一方で、今回の受け入れ再開を、素直に喜ぶことができていない人もいます。
イタリアの大学院で日本語と日本文学を専攻しているジュリア・ルッツオさん(27)です。
日本政府の奨学金に応募して、日本文学の博士号の取得を目指そうと、交換留学生として日本で文献収集を行い、応募の準備をする予定でした。

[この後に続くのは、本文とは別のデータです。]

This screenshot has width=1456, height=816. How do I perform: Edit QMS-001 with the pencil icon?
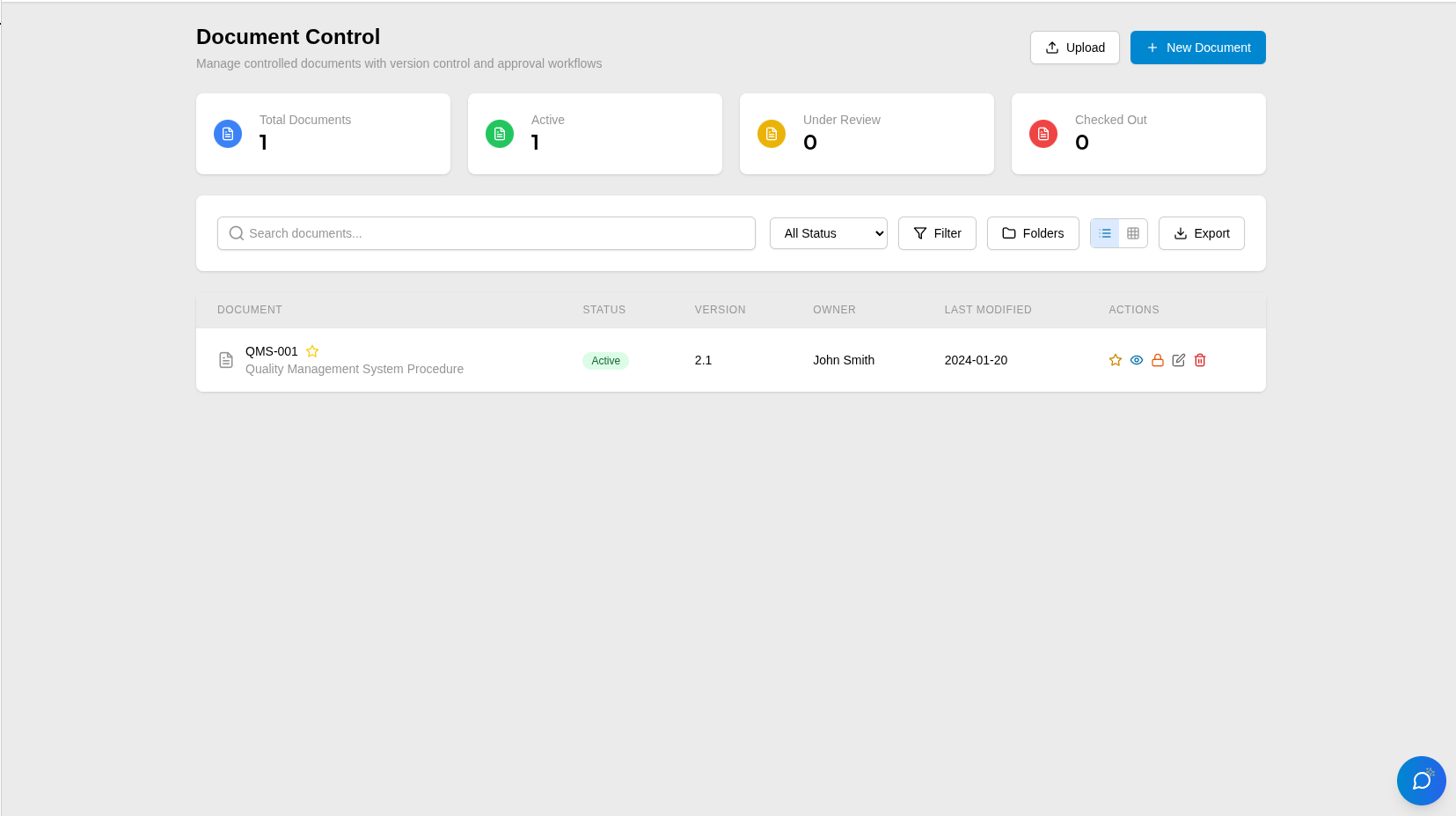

しかし、1年半以上にわたって日本に行けなかったため、質の高い文献などに当たれず、奨学金の応募に向けた準備がほとんどできなかったといいます。
Q.
留学生をはじめとする外国人の受け入れが再開されることになりました。どのように受け止めていますか。
A.
正直、複雑な気持ちです。いつ留学生の受け入れを再開するかという情報がなかったので、手続き上の都合で11月1日に日本のビザの発給に必要な書類を返納しなければならなかったからです。

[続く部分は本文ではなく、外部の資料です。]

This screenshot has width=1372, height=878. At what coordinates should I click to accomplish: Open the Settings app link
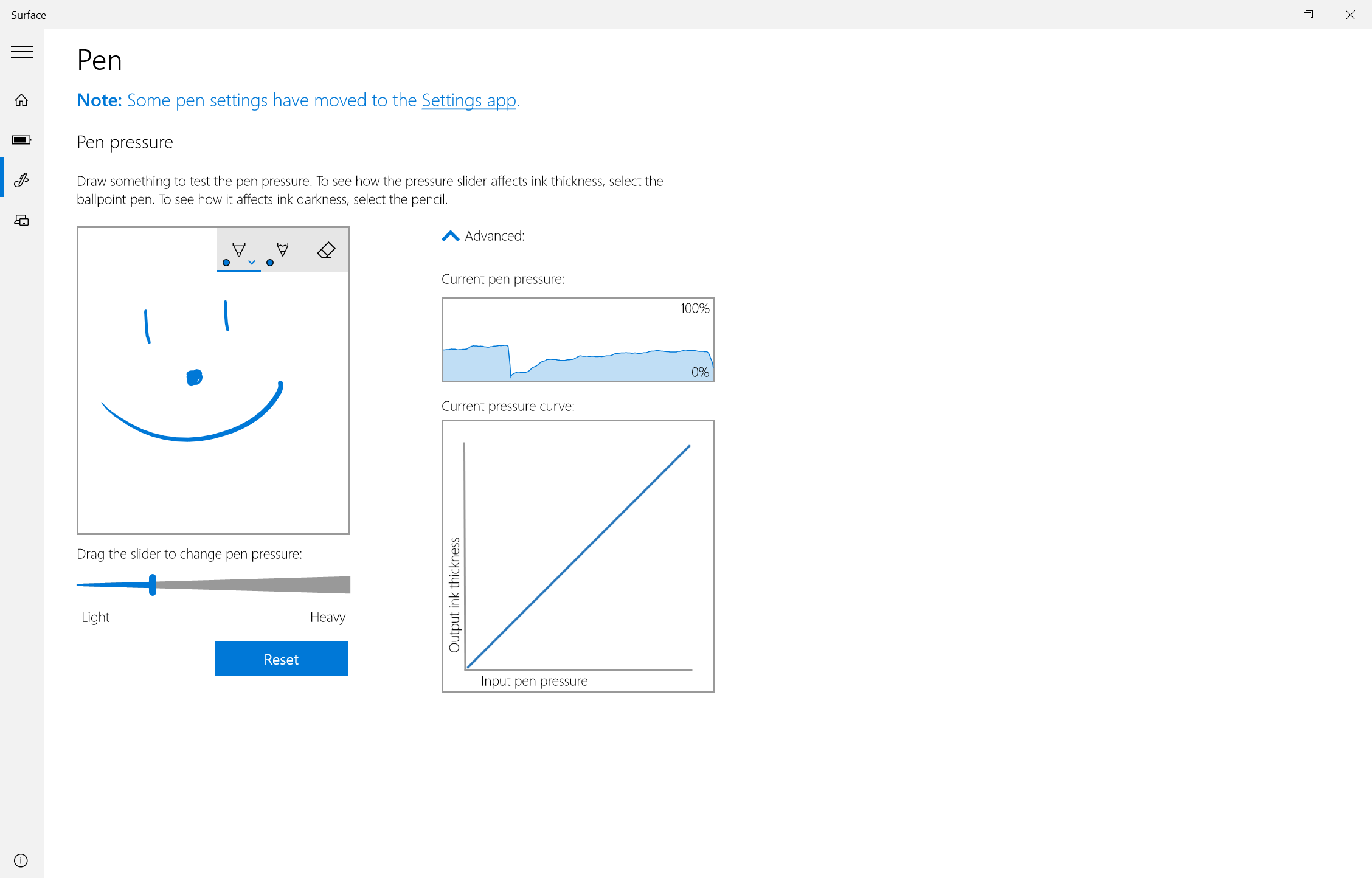(x=469, y=100)

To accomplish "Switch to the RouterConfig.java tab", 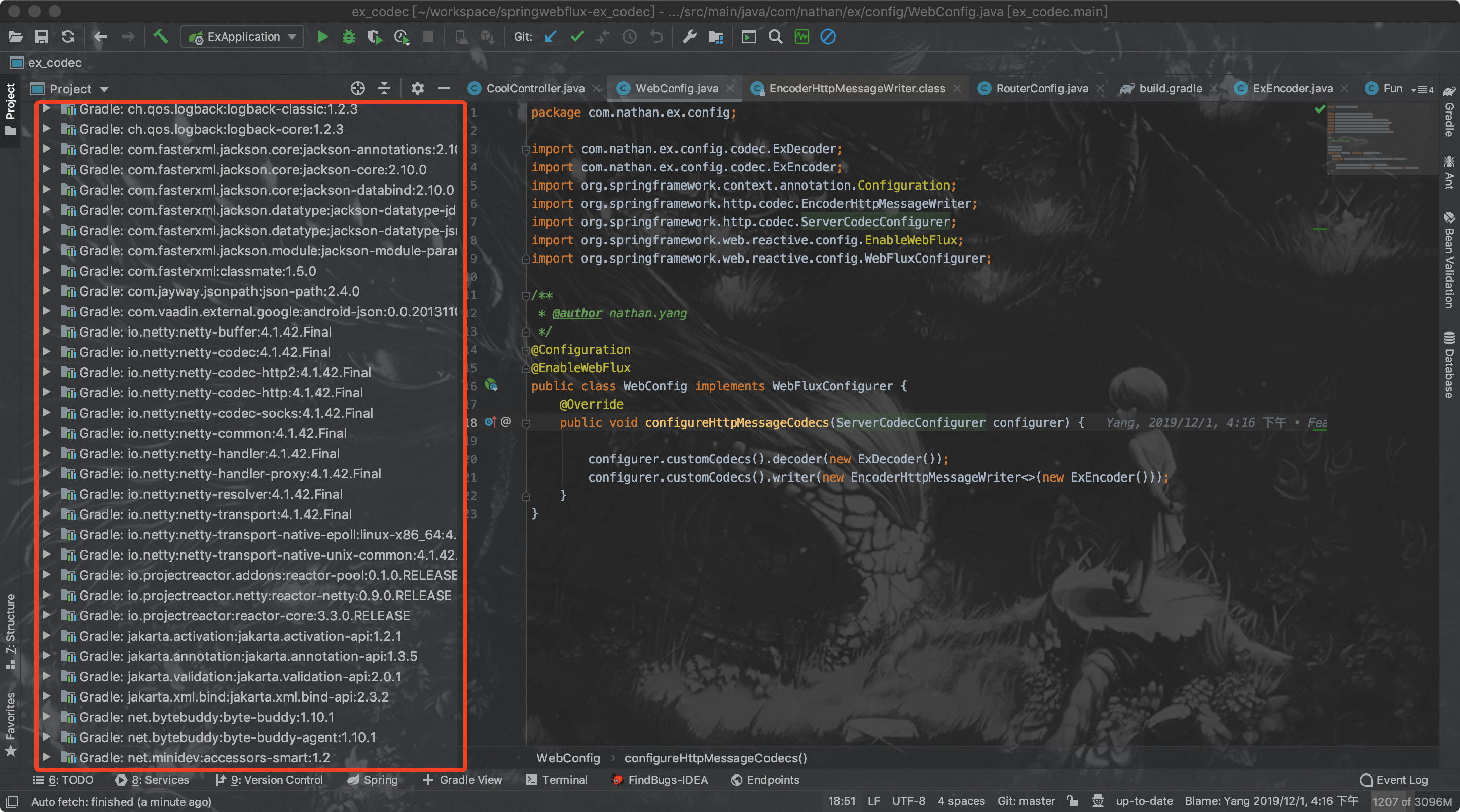I will pos(1041,88).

もし返納していなければ、日本に行って、奨学金の申請に必要な研究の準備ができたと思います。
今回の受け入れ再開の発表が急すぎて、留学生が困らないよう見通しを先に示してほしかったです。
Q. この間、どのように過ごしてきましたか。
A.
将来、翻訳家として日本で働くのが私の夢で、日本へ行くことが憧れです。
一方で、いつまで待てばいいのか、私の将来はどうなってしまうのか、といったことがとても不安でした。まわりから「日本に留学できないなら、別の国に変更したら?」と言われたこともありましたが、私がしたいのは、日本語と日本文学を学ぶことなんです。

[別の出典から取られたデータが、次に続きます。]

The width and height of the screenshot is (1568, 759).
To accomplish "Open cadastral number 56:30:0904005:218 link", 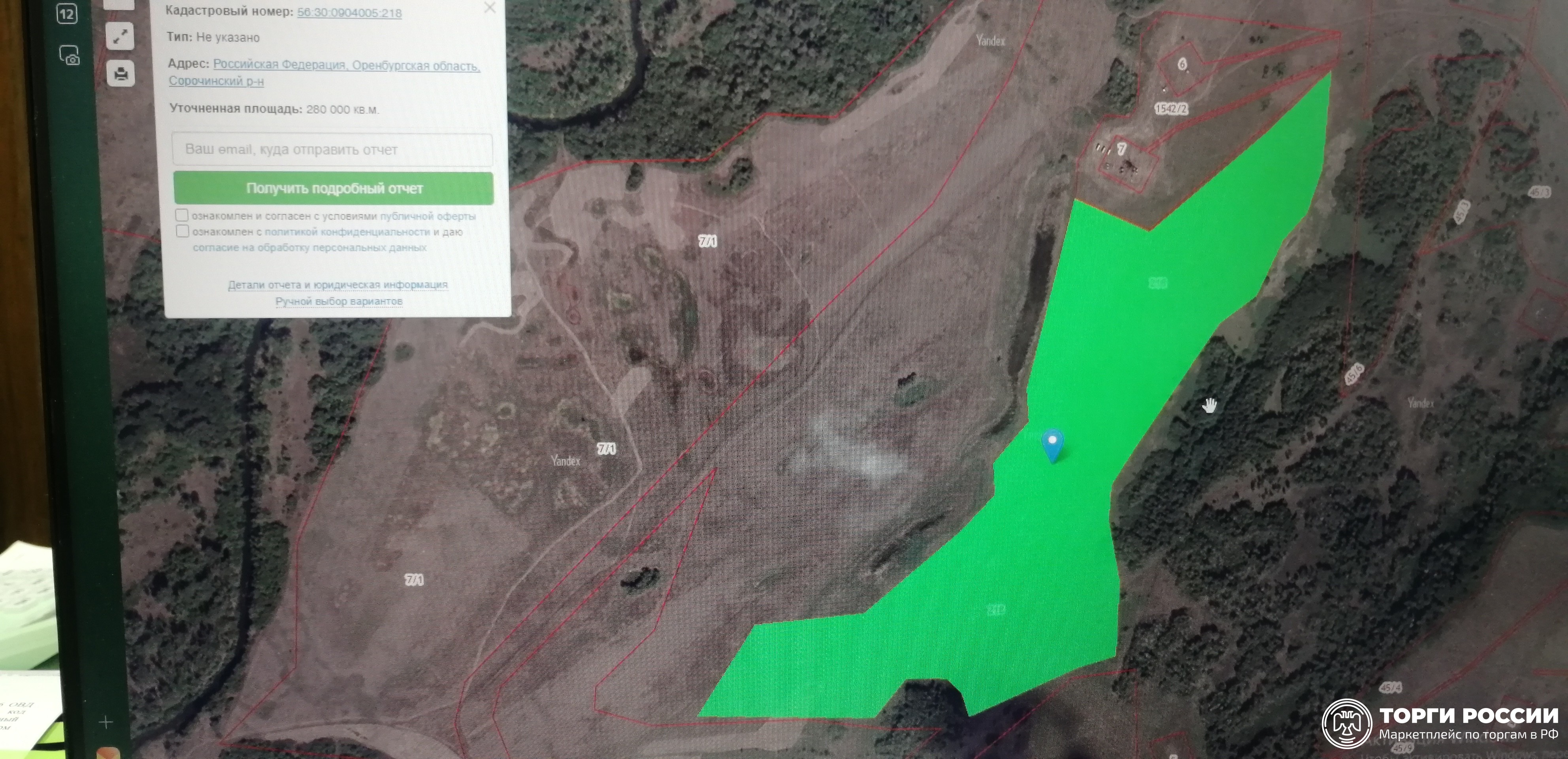I will click(349, 13).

不安になると、大好きな桐野夏生さんなどの小説を読んで、モチベーションを保とうとしていました。
Q. いちばん大変だったことは何ですか。
A. 交換留学生が受け取る奨学金をもらう予定でしたが、「ことし8月中に日本にいなければならない」という理由で、1円ももらうことなく、資格を失いました。今後、日本に行けたとしても、すべて自費でまかなわなければなりません。
奨学金の資格がなくなったと知ったとき、「私が何をしたのだろう」と思い、突然泣いてしまうほど、つらかったです。
今も3つのアルバイトを掛け持ちしながら、日本で生活する場合に備えてお金をためています。
Q. 今後はどうする考えですか。
A.
もし日本政府の奨学金がもらえなければ、ほかのアジアの国の大学院で、日本文学が研究できるところがないか考えています。それも難しい場合に備えて、日本語学校に行くことも検討しています。
正直、自分の今後の人生は全く分かりません。ただ「日本の大学院で日本文学を研究する夢」を実現するのは非常に困難だと思っています。